- **Exercise brief**:
Update the items below by replacing every occurrence of "dropdown" with "drop-down", leaving all other text unchanged.

- **Input records**:
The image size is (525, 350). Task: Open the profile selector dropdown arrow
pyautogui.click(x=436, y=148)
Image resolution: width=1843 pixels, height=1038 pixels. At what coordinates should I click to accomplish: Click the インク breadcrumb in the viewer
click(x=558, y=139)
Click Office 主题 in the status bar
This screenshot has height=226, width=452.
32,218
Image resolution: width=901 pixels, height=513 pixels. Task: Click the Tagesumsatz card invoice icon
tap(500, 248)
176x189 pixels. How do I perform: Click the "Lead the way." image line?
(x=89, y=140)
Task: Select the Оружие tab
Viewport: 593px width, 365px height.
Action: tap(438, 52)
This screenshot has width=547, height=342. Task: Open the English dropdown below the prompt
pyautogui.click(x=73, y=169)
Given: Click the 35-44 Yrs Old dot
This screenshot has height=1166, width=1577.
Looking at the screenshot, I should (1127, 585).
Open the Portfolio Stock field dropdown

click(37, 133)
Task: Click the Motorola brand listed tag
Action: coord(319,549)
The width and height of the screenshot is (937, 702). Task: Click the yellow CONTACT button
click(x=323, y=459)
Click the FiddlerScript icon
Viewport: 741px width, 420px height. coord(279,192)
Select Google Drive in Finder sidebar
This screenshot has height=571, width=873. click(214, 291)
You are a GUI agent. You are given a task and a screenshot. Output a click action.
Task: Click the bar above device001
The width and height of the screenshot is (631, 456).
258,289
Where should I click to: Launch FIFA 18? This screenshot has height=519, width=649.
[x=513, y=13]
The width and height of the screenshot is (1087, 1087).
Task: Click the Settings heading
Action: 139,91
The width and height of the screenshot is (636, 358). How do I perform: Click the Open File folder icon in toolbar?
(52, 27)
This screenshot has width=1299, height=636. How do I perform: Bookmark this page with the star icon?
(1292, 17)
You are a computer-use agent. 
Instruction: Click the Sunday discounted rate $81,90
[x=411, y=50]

- **Correct output**:
The image size is (525, 350). Task: Open the profile selector drop-down arrow
pyautogui.click(x=436, y=148)
Image resolution: width=1843 pixels, height=1038 pixels. At what coordinates should I click to accomplish: Click the インク breadcrumb in the viewer
click(x=558, y=139)
Click Office 主题 in the status bar
This screenshot has height=226, width=452.
32,218
Image resolution: width=901 pixels, height=513 pixels. Task: Click the Tagesumsatz card invoice icon
tap(500, 248)
176x189 pixels. How do I perform: Click the "Lead the way." image line?
(x=89, y=140)
Task: Select the Оружие tab
Viewport: 593px width, 365px height.
Action: tap(438, 52)
This screenshot has width=547, height=342. Task: Open the English drop-down below the prompt
pyautogui.click(x=73, y=169)
Given: Click the 35-44 Yrs Old dot
This screenshot has height=1166, width=1577.
Looking at the screenshot, I should (1127, 585).
Open the Portfolio Stock field drop-down

click(37, 133)
Task: Click the Motorola brand listed tag
Action: coord(319,549)
The width and height of the screenshot is (937, 702). Task: Click the yellow CONTACT button
click(x=323, y=459)
Click the FiddlerScript icon
Viewport: 741px width, 420px height. coord(279,192)
Select Google Drive in Finder sidebar
This screenshot has height=571, width=873. click(214, 291)
You are a GUI agent. You are given a task and a screenshot. Output a click action.
Task: Click the bar above device001
The width and height of the screenshot is (631, 456).
258,289
Where should I click to: Launch FIFA 18? This screenshot has height=519, width=649.
[x=513, y=13]
The width and height of the screenshot is (1087, 1087).
Task: Click the Settings heading
Action: 139,91
The width and height of the screenshot is (636, 358). How do I perform: Click the Open File folder icon in toolbar?
(52, 27)
This screenshot has width=1299, height=636. How do I perform: Bookmark this page with the star icon?
(1292, 17)
You are a computer-use agent. 
Instruction: Click the Sunday discounted rate $81,90
[x=411, y=50]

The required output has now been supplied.